3. The source of Christian strength.
(1) What kind of strength is required? Mere physical courage is not enough: we share that with the lower animals. Nor will intellectual power alone suffice; that may be sadly perverted and misused. Both of these are good in their way; but nothing save spiritual strength will carry the Christian triumphantly through the battle of life. This may co-exist with great natural timidity.
(2) When do we need to be strong? At all times and in all circumstances: more than ever before, now that the line of demarcation between the kingdom of this world and the kingdom of God is so finely drawn. To live a consistent Christian life in these days, steering clear of the dishonesties practised in the name of “business,” and the shams countenanced in the code of “society”; to denounce, heedless of self-interest, with firm faith in the ultimate victory of goodness and truth, will assuredly tax our strength to the utmost.
(3) Whence are we to derive this strength? In ourselves it cannot be found; its source lies beyond the range of our natural abilities. It comes only from God, the Lord of all power and might, without whom nothing is strong, nothing is holy.
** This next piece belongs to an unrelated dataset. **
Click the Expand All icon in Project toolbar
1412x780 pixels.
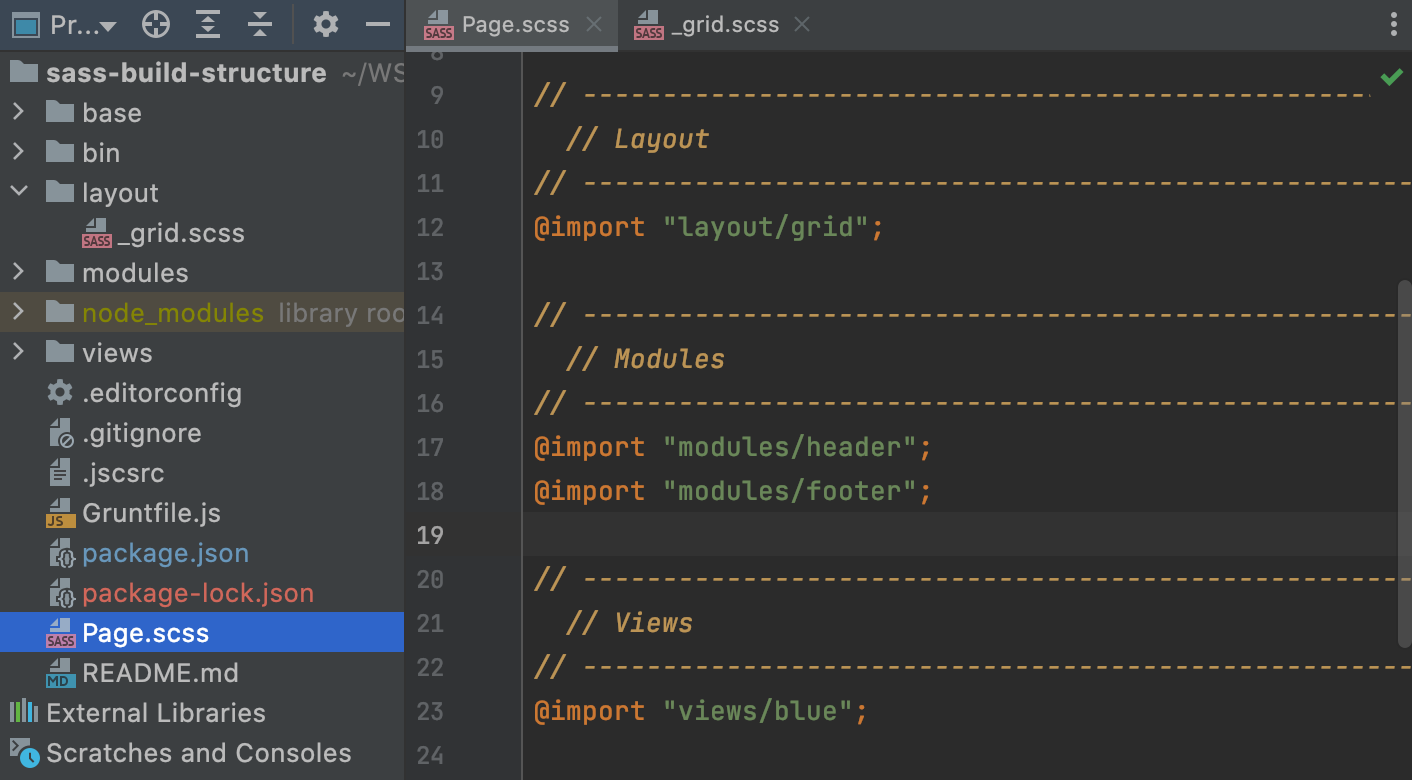pos(208,24)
He waits to infuse into each soldier of His the invincible strength which carries all before it. Those who profess to serve Him have no excuse for weakness. The weaker the instrument is by nature, the more splendid is the triumph of Divine grace and the testimony to the sovereign power of God. (J. H. Burn, B.D.)
True strength
We mistake strong feelings for strong character. A man who bears all before him--before whose frown domestics tremble, and whose bursts of fury make the children of the house quake--because he has his will obeyed and his own way in all things, we call him the strong man. The truth is, that is the weak man: it is his passions that are strong; he, mastered by them, is weak. You must measure the strength of a man by the power of the feelings be subdues, not by the power of those which subdue him. And hence composure is often the highest result of strength. Did we never see a man receive a flagrant insult, and only grow a little pale, and then reply quietly? That was a man spiritually strong. Or did we never see a man in anguish stand as if carved out of solid rock, mastering himself? Or one bearing a hopeless daily trial remain silent, and never tell the world what it was that cankered his home peace? That is strength. He who, with strong passions, remains chaste--he who, keenly sensitive, with manly power of indignation in him, can be provoked, yet can restrain himself and forgive--these are strong men, spiritual heroes. (New York Observer.)
Vigilance needed
If we travel by river steamer we are admonished by an inscription just below the steersman’s platform “not to speak to the man at the wheel.” A momentary distraction from attention to his duties might, in some circumstances, involve a deviation from the vessel’s course full of danger to all on board. Like vigilance is needful in spiritual things. The soul must “look right on,” undistracted by the vain conversation of a babbling world, if she would steer her course well for eternity, and avoid making shipwreck of her faith. (J. Halsey.)
Watchfulness needed
A thoughtful scholar of a generation that is passing away was once asked if he would take some bread and a glass of wine. His answer was, “No; I will take some bread and a glass of water.” His friend smilingly answered, “Bread and water--that is prison fare.” “No,” said he, “not prison fare, but garrison fare.” And it is garrison time down here. We can’t afford to be off our watch, not keeping a constant look-out for dangers that are very real and imminent. “What I say unto you I say unto all, Watch!”